+++ STORED DATA +++
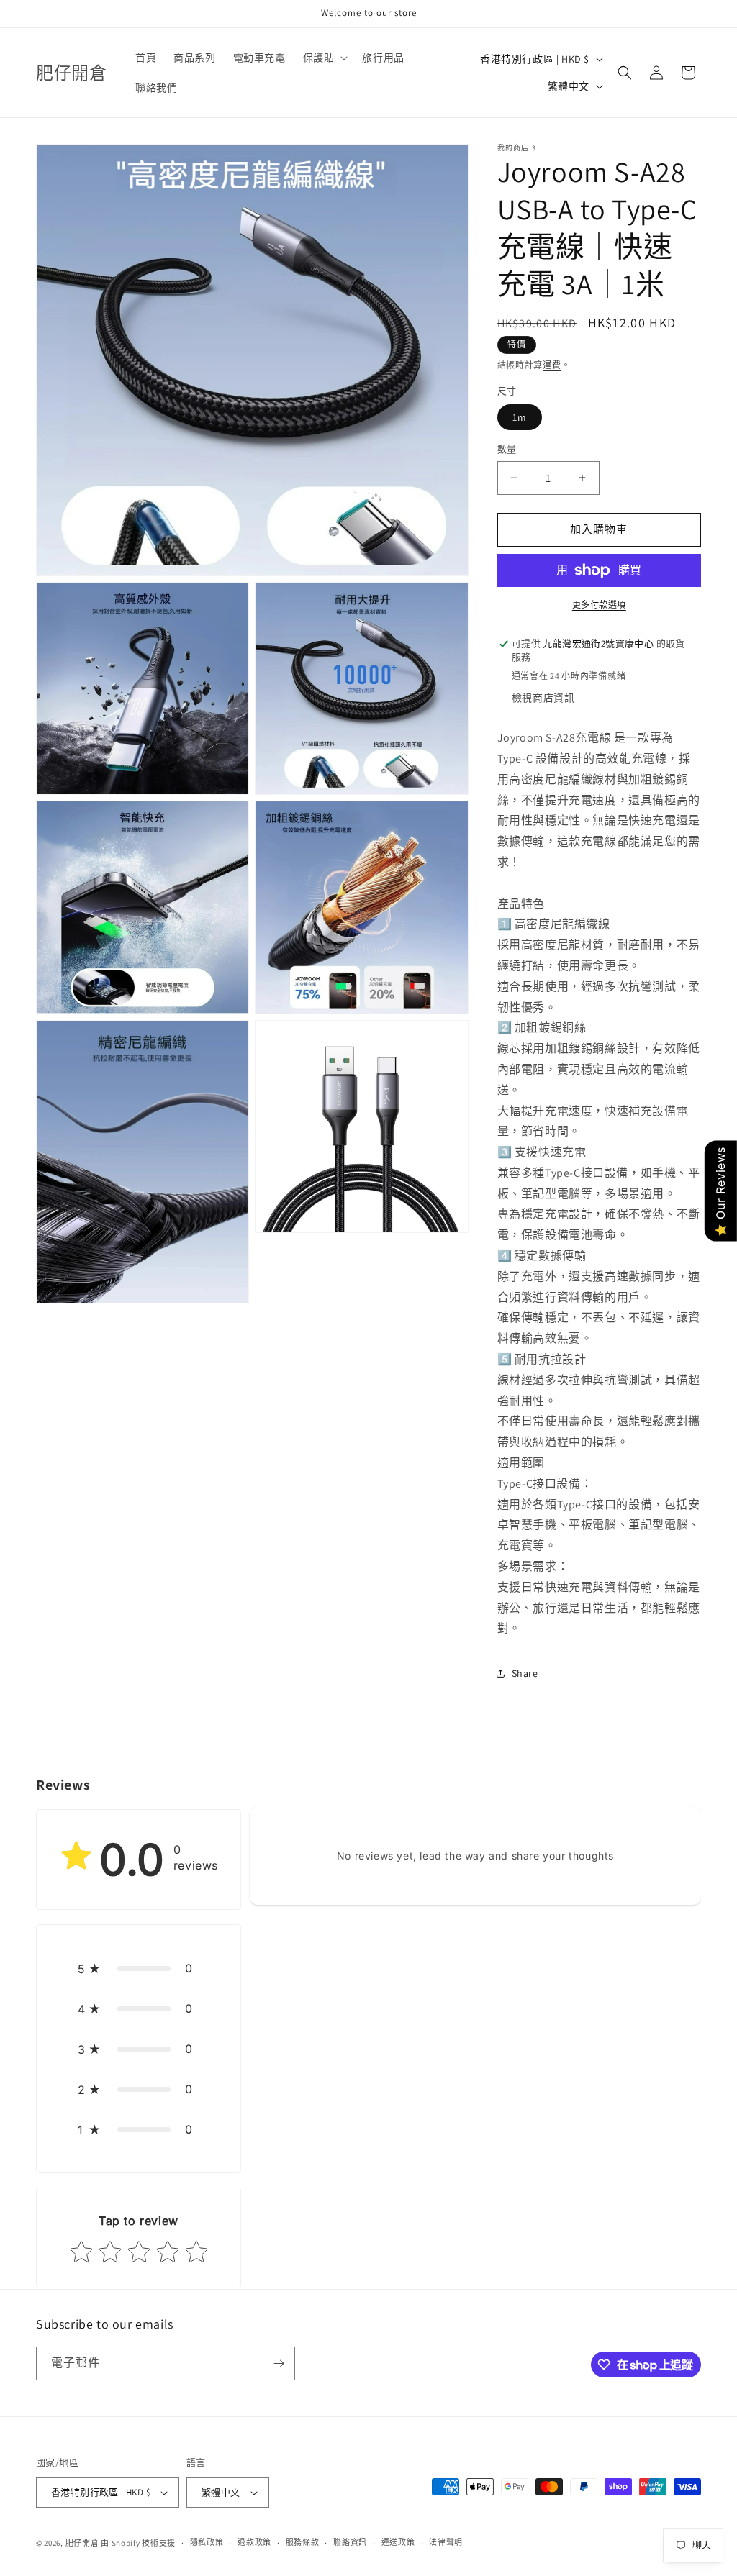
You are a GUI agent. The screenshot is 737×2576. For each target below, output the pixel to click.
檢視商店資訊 (543, 697)
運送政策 (398, 2542)
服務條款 (303, 2542)
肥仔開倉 (82, 2543)
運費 (552, 365)
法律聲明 (446, 2542)
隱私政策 (207, 2542)
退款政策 (254, 2542)
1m (519, 417)
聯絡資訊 (350, 2542)
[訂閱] (278, 2363)
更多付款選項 (599, 604)
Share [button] (525, 1673)
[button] (324, 57)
+++
WHAT THE TASK ASKS: Answer with the exact lines running from the one that contains "運送政策 (398, 2542)" through the last line of the data. Include no other line.

SOLUTION FOR THIS TASK:
運送政策 (398, 2542)
服務條款 (303, 2542)
肥仔開倉 (82, 2543)
運費 (552, 365)
法律聲明 (446, 2542)
隱私政策 (207, 2542)
退款政策 (254, 2542)
1m (519, 417)
聯絡資訊 (350, 2542)
[訂閱] (278, 2363)
更多付款選項 (599, 604)
Share [button] (525, 1673)
[button] (324, 57)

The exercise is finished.